Advisors predict tax migration will continue to accelerate from high tax states such as NY, NJ, CT and CA. Not long after top podcaster Joe Rogan scored a $100 million deal with Spotify, he beat a hasty retreat from California’s 13.3% state income tax rate to Texas, where he will pay zero state income taxes.

“This place is going to blow up. This place is going to sink,” Rogan told reporters about California.  Despite having the highest tax burden for wealthy citizen in the nation, the state has clearly failed to create social equality. California’s 18.2% poverty rate is second to only Washington DC’s, according to the US Census Bureau.

“All-out income redistribution is dangerous hill to slide down.

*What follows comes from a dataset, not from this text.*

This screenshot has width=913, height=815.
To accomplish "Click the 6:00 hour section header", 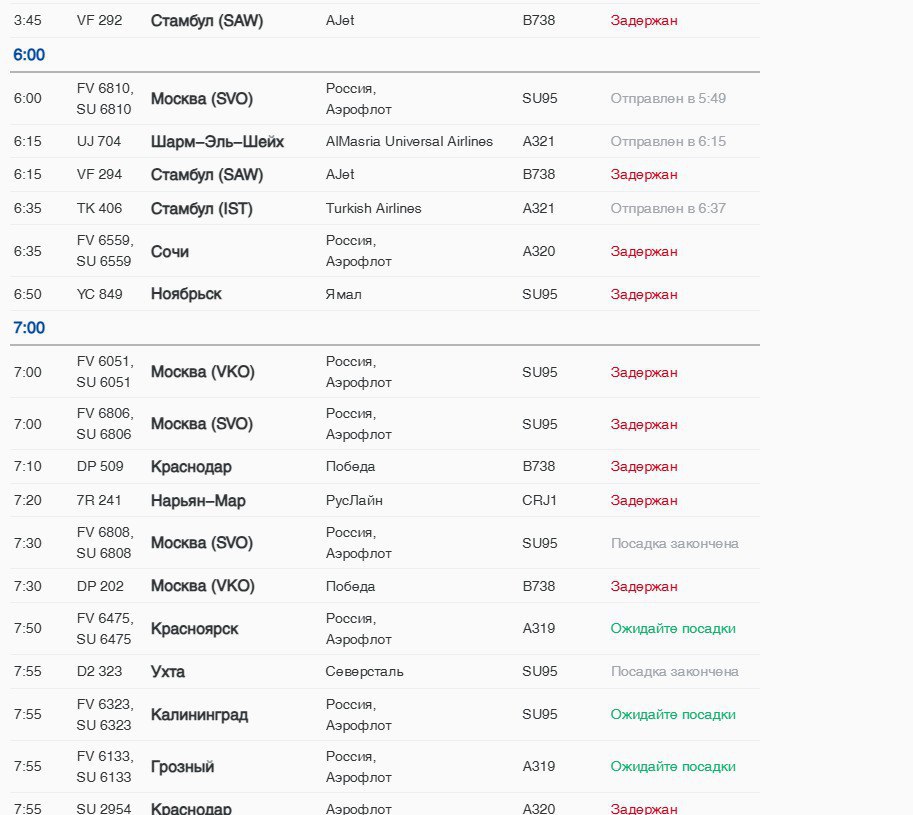I will (x=29, y=55).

It inevitably fails and takes years to climb back out of,” said Zitelmann, who is also the author of “The Power Of Capitalism.” The book details how failing policies of high taxes and high welfare created crippling levels of unemployment and taxpayer flight that drove countries such as Sweden and Norway to reverse course in the early 2000s. Instead, they embraced capitalism, lower taxes and far less generous welfare to create incentives to work and to lure back wealthy employers such as renowned Swedish furniture maker Ikea.

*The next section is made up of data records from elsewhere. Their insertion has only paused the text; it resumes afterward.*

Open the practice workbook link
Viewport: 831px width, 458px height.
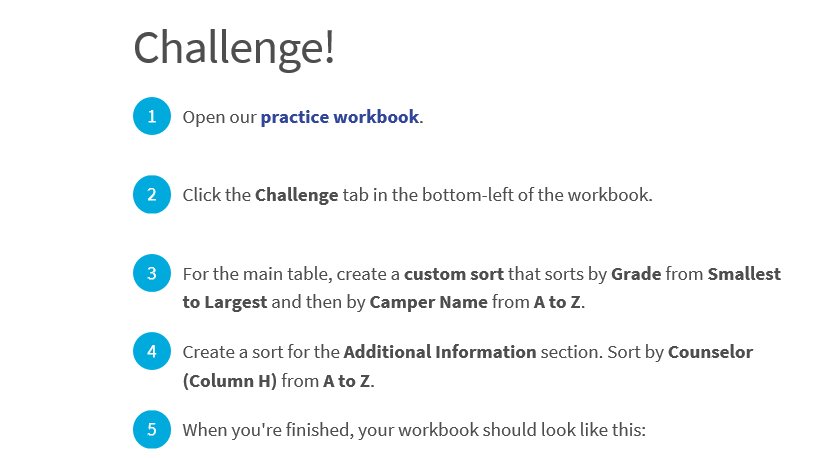click(x=340, y=117)
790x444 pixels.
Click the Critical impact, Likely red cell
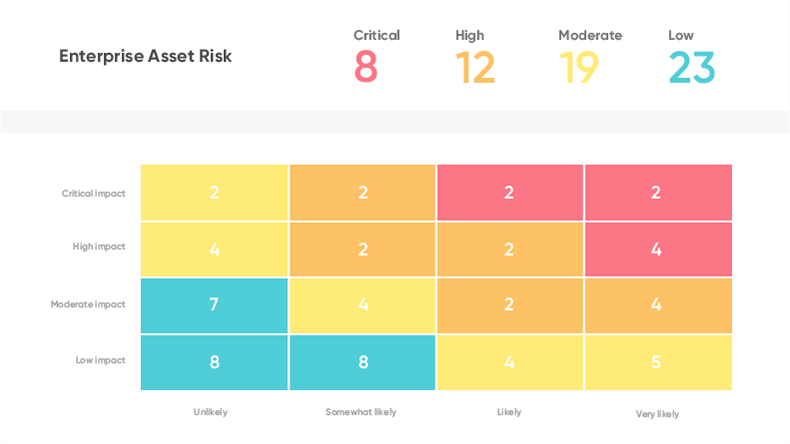(509, 193)
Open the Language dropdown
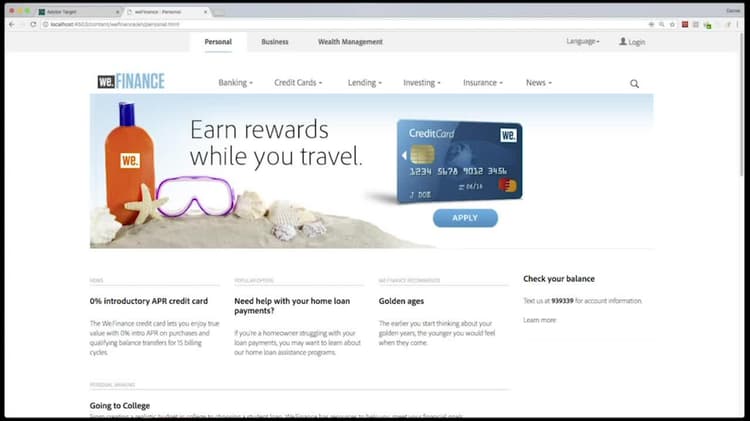The width and height of the screenshot is (750, 421). (x=583, y=42)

“It’s a simple metric really. A poor person never gave me or anyone a job,” Robert Braglia, president of The Intelligent Decision in New York City.

“It is people with incomes over $400,000, hardly ‘rich’ if you are in NYC, who create jobs and propel the economy forward. And we know that tax increases rarely produce revenue increases and have never lifted a country out of recession, they just slow economic activity,” Braglia added.